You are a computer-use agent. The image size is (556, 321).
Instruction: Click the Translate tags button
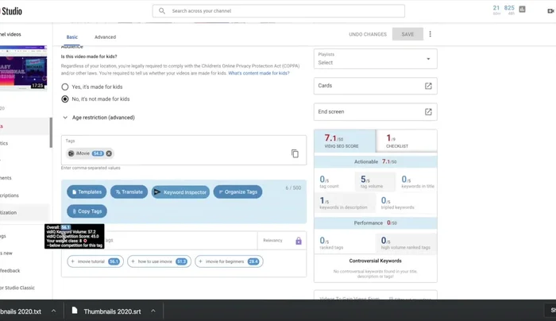(x=129, y=192)
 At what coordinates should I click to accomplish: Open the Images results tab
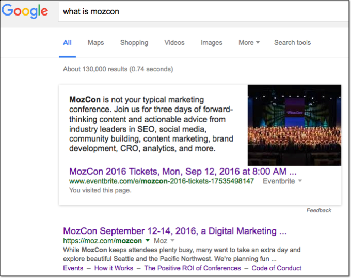212,43
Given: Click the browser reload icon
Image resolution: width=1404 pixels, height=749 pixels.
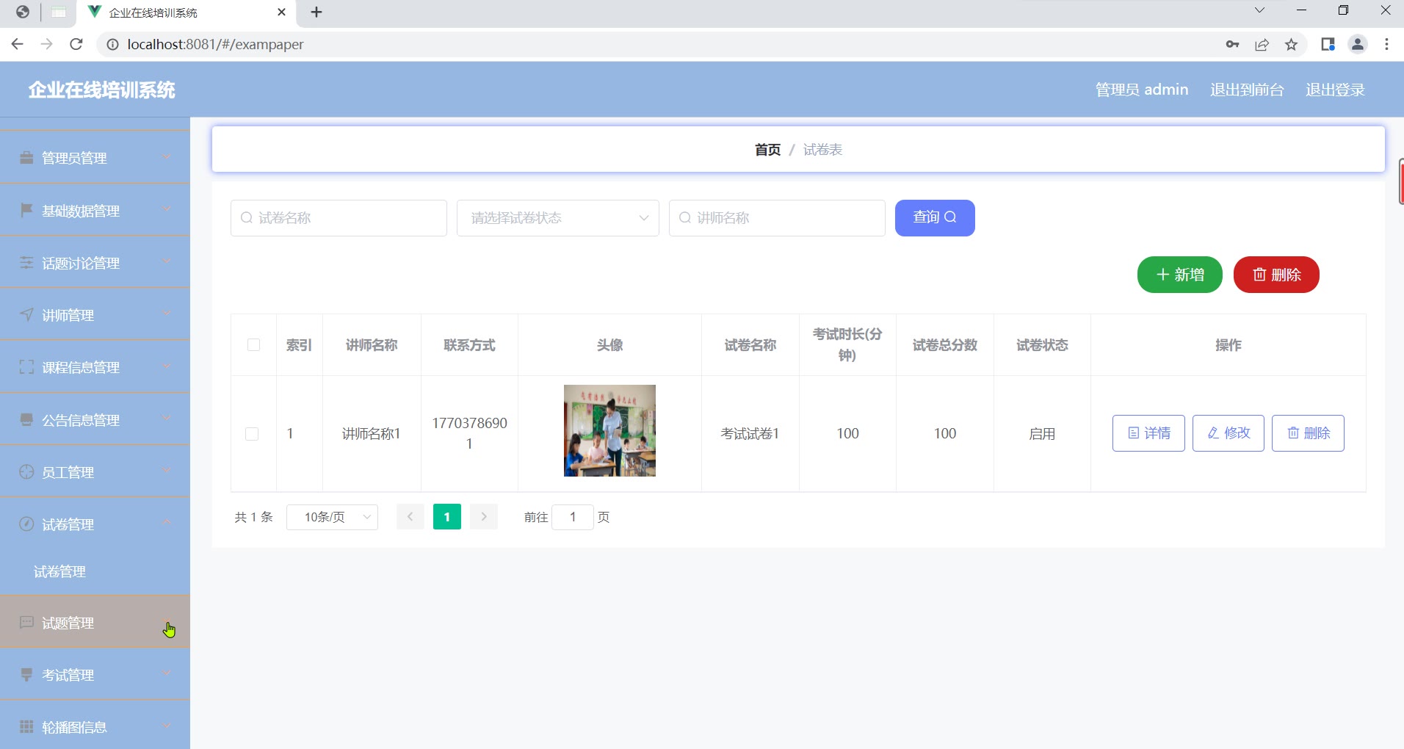Looking at the screenshot, I should [76, 44].
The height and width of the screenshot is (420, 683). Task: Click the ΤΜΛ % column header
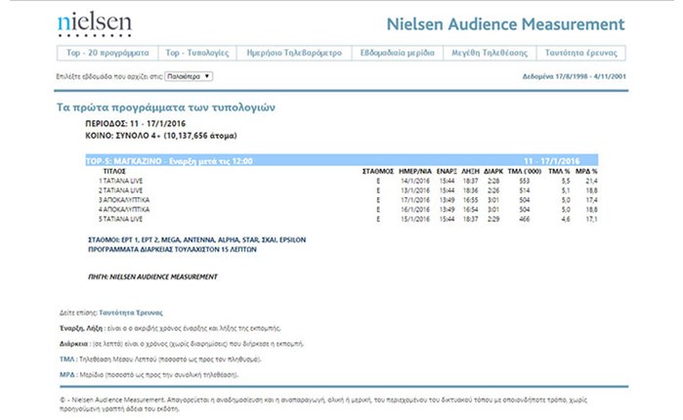pyautogui.click(x=559, y=172)
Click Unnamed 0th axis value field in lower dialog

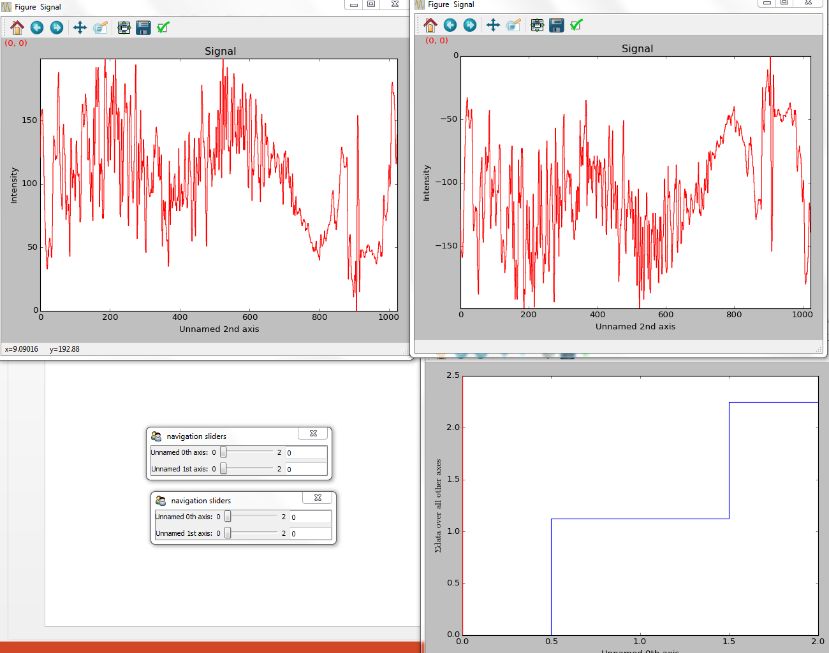tap(311, 517)
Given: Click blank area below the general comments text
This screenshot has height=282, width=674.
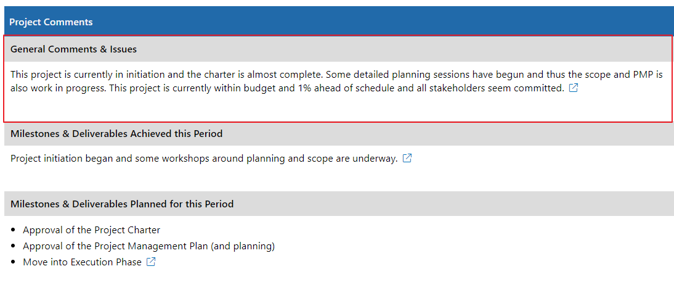Looking at the screenshot, I should pos(337,109).
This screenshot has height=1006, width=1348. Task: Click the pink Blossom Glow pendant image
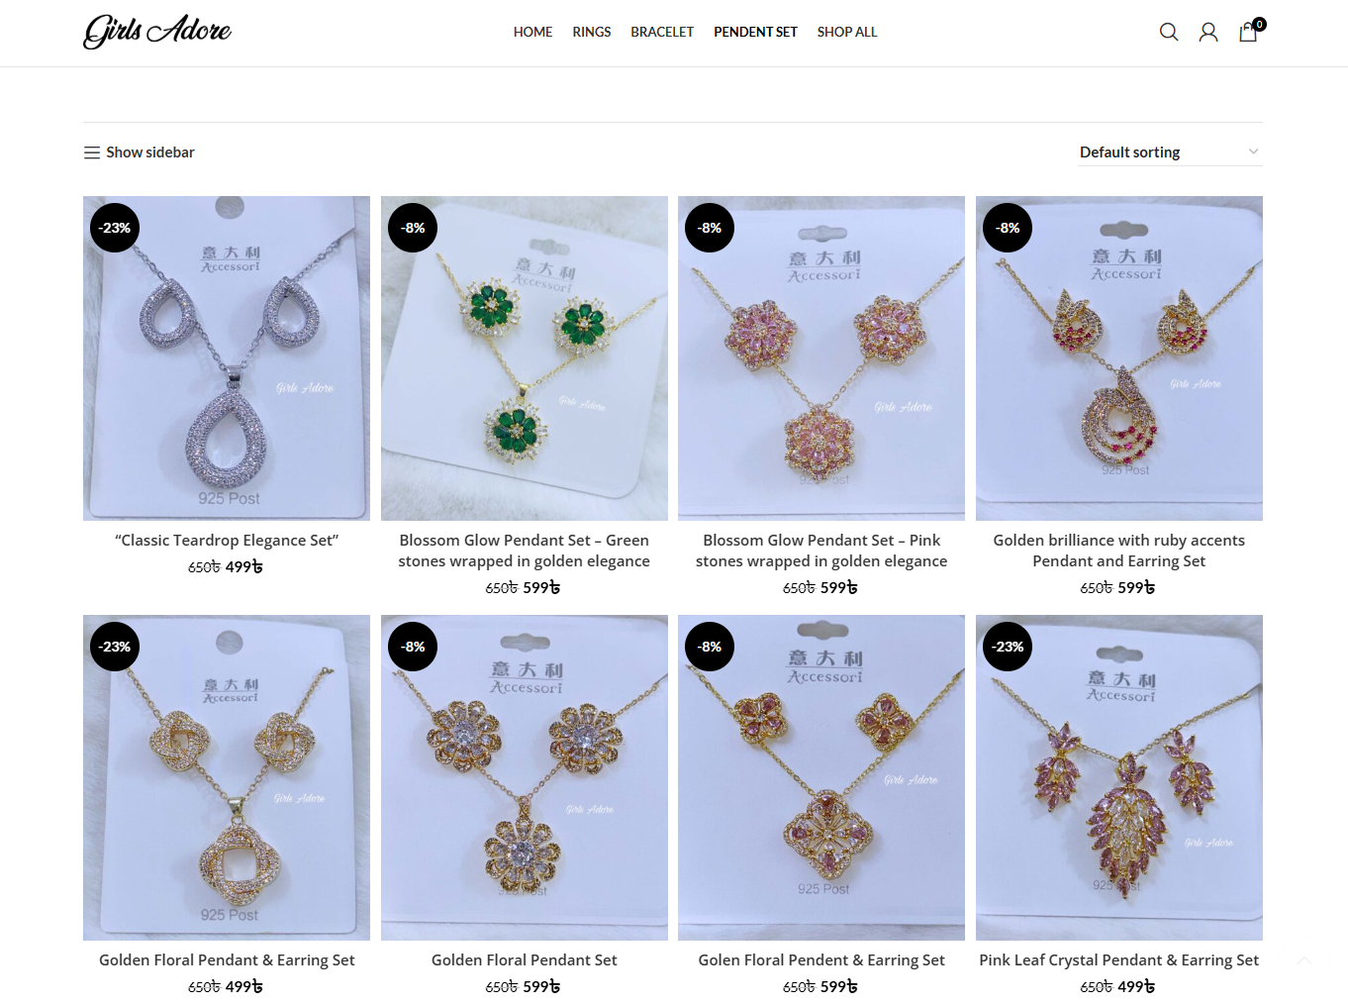821,358
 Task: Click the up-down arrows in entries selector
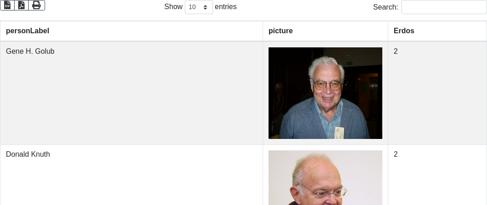(x=205, y=7)
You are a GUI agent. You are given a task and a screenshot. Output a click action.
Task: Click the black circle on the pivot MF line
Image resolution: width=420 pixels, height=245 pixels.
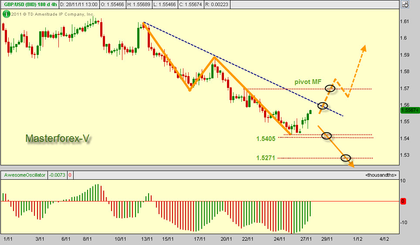pos(330,88)
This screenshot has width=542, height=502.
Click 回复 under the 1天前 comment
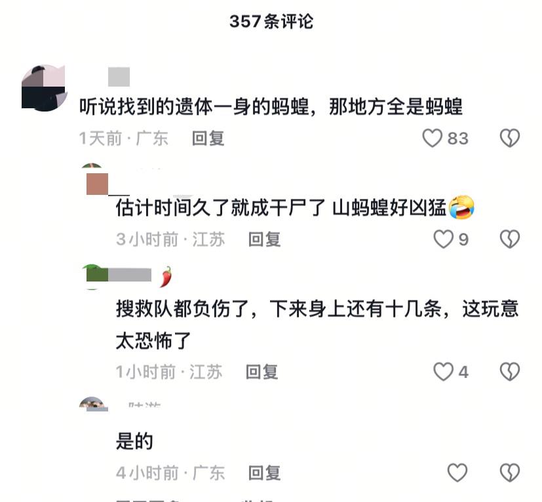coord(208,138)
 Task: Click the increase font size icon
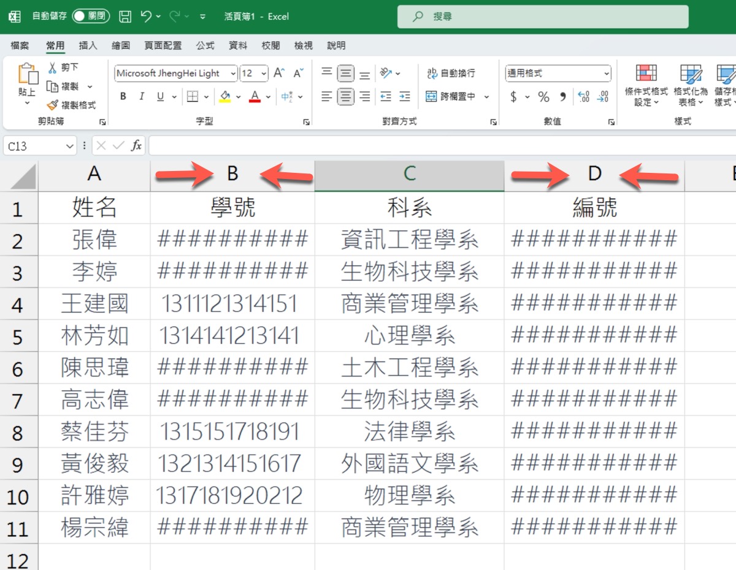point(278,74)
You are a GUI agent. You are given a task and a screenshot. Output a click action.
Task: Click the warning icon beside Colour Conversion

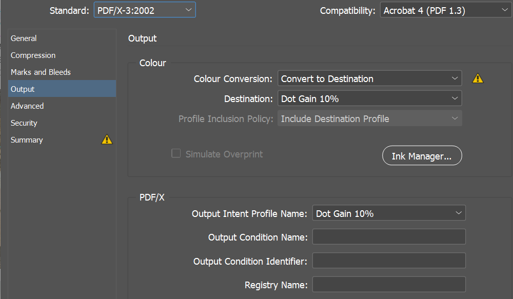478,78
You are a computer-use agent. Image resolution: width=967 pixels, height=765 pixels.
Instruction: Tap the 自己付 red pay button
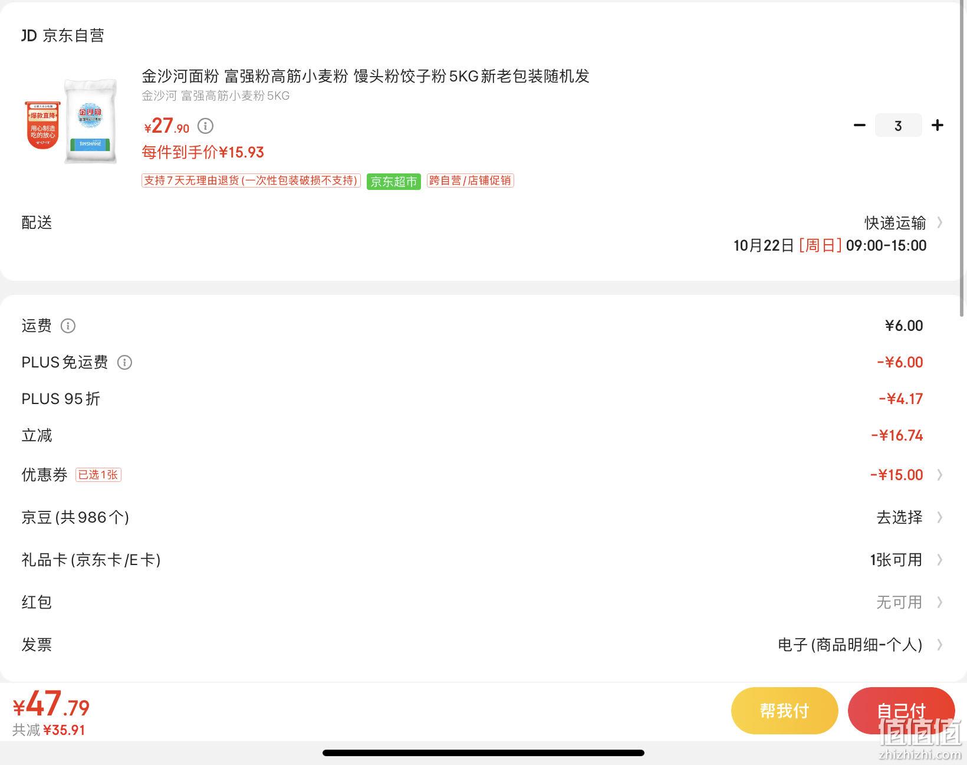point(901,711)
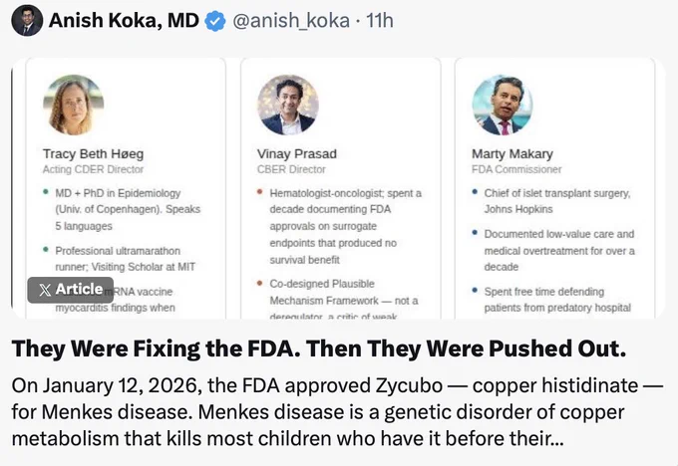Open article titled They Were Fixing the FDA

[x=319, y=349]
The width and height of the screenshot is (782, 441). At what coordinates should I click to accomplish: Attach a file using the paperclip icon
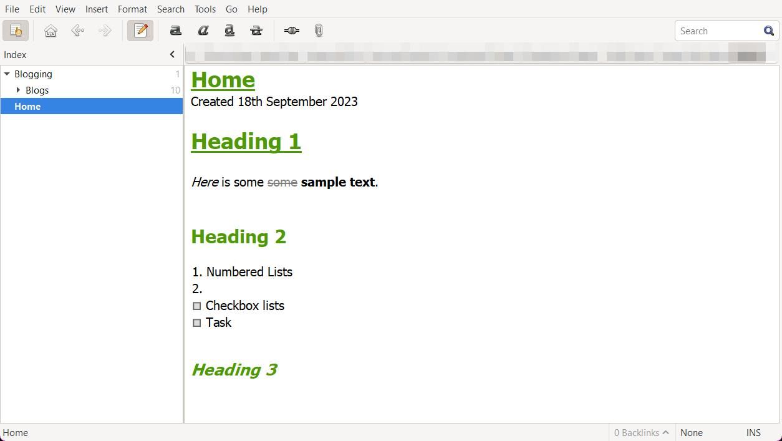pos(318,31)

━━━━━━━━━━━━━━━━━━━━━━━━━━━━━━

■ WORK TO COMPLETE ■
Your answer must be every line from the listing above that holds the string "computer".

■ FINISHED EXERCISE ■
You are a computer-use agent. The image size is (556, 321).
You are a computer-use agent. Image resolution: width=967 pixels, height=765 pixels.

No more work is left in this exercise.